Show each line in the listing below that contains the word "agent".

· · · ·

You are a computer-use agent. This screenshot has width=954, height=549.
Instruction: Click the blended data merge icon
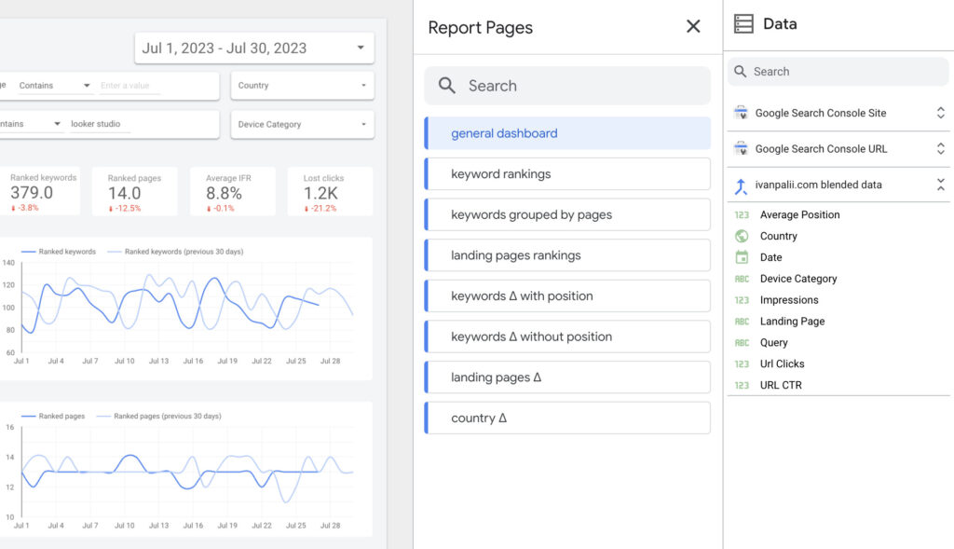[x=741, y=185]
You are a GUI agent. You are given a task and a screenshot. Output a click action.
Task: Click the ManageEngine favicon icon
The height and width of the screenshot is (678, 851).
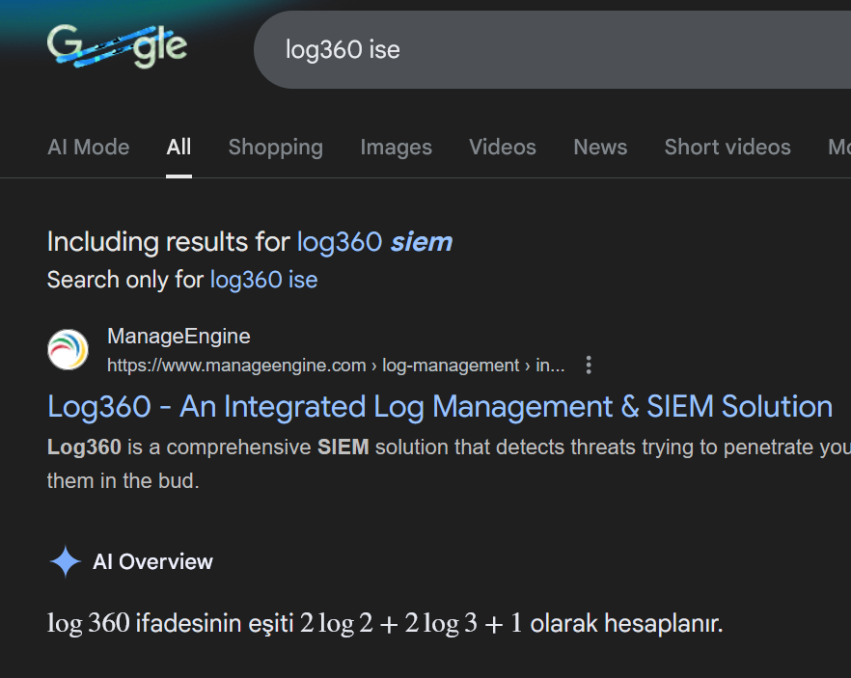point(68,349)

· · · ·

• _SOLUTION BELOW_:
You are a computer-use agent. This screenshot has width=954, height=549.
You are a GUI agent. You are given a task and a screenshot. Output a click action.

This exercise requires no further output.